**WHAT TO WORK ON**
Pick out each line below containing "computer".

START DATA LISTING

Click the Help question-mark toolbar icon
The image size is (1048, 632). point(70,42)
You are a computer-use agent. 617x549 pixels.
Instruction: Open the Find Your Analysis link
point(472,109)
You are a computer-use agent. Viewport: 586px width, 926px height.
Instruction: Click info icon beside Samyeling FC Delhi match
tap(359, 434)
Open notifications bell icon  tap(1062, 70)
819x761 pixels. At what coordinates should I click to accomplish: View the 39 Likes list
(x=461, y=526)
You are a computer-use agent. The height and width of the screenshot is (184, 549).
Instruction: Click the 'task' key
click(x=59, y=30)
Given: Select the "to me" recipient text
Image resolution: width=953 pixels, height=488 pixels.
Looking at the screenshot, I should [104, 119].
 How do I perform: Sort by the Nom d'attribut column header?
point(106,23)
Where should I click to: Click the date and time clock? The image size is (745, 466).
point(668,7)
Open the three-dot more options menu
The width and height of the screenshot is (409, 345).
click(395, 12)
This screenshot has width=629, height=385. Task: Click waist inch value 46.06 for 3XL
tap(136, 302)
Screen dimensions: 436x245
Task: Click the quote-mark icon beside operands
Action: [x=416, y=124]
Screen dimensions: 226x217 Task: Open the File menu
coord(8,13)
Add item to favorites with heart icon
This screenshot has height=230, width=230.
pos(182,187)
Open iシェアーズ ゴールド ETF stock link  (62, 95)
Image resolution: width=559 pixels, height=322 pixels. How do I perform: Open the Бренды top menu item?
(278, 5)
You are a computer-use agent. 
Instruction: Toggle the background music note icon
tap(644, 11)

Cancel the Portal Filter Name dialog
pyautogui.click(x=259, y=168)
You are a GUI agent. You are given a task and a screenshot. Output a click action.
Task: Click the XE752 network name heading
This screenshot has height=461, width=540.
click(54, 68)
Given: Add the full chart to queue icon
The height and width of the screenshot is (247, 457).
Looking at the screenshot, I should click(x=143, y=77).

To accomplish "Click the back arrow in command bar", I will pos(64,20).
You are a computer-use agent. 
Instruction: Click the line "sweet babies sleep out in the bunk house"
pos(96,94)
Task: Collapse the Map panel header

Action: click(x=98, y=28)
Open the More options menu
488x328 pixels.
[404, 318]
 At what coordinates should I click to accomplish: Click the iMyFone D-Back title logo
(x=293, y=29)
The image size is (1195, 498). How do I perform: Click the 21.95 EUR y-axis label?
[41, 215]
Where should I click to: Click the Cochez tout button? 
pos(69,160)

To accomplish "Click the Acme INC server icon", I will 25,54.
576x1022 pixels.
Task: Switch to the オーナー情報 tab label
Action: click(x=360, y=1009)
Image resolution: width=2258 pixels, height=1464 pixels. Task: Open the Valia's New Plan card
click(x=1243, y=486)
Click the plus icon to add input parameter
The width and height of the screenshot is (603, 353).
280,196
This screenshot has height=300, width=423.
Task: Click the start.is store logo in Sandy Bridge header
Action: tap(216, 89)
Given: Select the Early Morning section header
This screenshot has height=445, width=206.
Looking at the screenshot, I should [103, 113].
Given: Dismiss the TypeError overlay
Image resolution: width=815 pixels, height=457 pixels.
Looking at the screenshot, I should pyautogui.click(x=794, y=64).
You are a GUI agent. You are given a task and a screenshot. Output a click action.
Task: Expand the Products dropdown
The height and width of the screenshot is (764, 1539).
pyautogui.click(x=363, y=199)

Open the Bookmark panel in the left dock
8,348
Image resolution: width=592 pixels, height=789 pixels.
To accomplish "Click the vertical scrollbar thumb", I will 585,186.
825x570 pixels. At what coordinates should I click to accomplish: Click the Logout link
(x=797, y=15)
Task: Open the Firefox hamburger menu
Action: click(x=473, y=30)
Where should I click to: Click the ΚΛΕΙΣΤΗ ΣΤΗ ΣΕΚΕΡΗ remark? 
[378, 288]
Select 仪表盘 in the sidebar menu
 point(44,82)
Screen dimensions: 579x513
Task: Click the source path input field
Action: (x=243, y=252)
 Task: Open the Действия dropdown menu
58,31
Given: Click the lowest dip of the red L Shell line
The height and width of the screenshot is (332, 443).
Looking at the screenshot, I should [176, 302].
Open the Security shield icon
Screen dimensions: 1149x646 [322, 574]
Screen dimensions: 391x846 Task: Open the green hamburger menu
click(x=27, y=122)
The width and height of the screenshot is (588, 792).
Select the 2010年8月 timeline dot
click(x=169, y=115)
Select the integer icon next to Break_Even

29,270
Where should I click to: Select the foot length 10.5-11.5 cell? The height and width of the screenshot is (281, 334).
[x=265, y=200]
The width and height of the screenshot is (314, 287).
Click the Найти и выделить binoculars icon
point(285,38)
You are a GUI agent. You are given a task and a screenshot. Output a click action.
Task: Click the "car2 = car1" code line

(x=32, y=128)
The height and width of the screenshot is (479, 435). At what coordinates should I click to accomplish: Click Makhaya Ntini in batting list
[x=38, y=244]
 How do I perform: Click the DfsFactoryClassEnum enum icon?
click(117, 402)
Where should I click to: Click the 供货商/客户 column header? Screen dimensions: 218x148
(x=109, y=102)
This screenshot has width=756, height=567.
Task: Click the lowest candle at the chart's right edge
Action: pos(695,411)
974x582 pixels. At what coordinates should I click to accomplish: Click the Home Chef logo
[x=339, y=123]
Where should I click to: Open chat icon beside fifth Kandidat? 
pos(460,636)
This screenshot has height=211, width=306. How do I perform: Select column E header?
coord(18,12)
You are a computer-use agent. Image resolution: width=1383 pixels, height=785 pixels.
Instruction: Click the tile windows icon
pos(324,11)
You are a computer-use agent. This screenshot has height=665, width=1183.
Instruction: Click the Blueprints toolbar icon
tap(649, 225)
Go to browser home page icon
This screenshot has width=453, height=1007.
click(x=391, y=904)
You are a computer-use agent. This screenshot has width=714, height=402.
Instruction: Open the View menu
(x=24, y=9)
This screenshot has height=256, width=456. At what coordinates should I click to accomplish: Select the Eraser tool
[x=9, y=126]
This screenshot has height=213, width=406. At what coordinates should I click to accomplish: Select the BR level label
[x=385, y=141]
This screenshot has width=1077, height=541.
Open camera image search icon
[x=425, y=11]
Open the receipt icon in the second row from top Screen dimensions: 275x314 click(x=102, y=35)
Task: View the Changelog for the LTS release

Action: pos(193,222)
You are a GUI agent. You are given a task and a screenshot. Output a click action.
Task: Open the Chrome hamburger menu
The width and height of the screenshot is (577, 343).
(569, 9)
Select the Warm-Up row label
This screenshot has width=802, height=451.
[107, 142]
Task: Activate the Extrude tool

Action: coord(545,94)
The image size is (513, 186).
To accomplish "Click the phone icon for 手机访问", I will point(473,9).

END DATA LISTING

**RESULT OF THIS TASK**
You are a computer-use agent. 617x549 pixels.
You are a computer-use agent. Viewport: 586px width, 926px height.
You are a computer-use agent. The height and width of the screenshot is (184, 549).
You are a computer-use agent. 
You are a computer-use agent. 
You are a computer-use agent. Image resolution: width=1383 pixels, height=785 pixels.
You are a computer-use agent. This screenshot has height=665, width=1183.
You are a computer-use agent. This screenshot has width=714, height=402.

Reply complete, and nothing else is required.